Frederik Jacobus Johannes Buytendijk (April 29, 1887, Breda – October 21, 1974, Nijmegen) was a Dutch anthropologist, biologist and psychologist.

==Biography==
Buytendijk was an only child of a mathematics teacher and was raised in the Dutch Reformed faith; during his childhood, he collected plants and butterflies as well as keeping an aquarium. He studied medicine at the University of Amsterdam and graduated on October 21, 1909; he gained his doctorate in medicine from the University of Utrecht in 1918, with a dissertation entitled Experiments on Habit Formation in Animals.

He was a lecturer in biology and general physiology at the VU University Amsterdam and received a chair in physiology there in 1919. In 1924 he became professor of physiology and histology in Groningen. From 1946 until his retirement in 1957, he was an extraordinary professor in Nijmegen and professor of psychology in Utrecht, although he had never studied psychology.
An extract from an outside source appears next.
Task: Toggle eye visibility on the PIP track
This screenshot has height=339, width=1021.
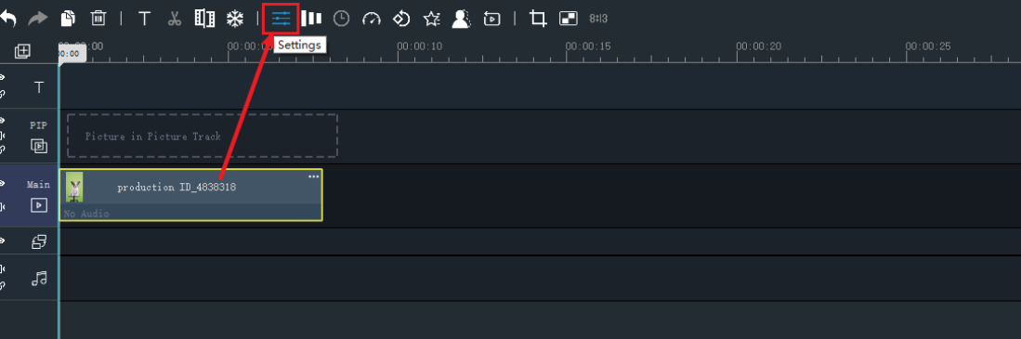Action: (x=2, y=121)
In his younger years, acquaintance with Max Scheler, Hans Driesch and Helmuth Plessner (with whom he became friends) had a considerable influence on Buytendijk. He corresponded with many great philosophers, such as Binswanger, Guardini, Merleau-Ponty, Sartre and de Beauvoir. Buytendijk got his inspiration and method from different sources: the experiences he had since 1918 as an animal psychologist, and after the Second World War as a human psychologist, and from phenomenology, the doctrine that makes the phenomena speak for themselves. In his General Theory of Human Posture and Movement (1949), Buytendijk succeeded in emphasizing a combination of body and mind.

He supported the ideas of Montessori education.

In 1937 the originally Reformed Buytendijk became a Catholic; his motto became “Consider to the lilies of the field” (Matthew 6:28, Luke, 12:27).

During WWII, he spoke against racism and was interned in Haaren from July to October 1942.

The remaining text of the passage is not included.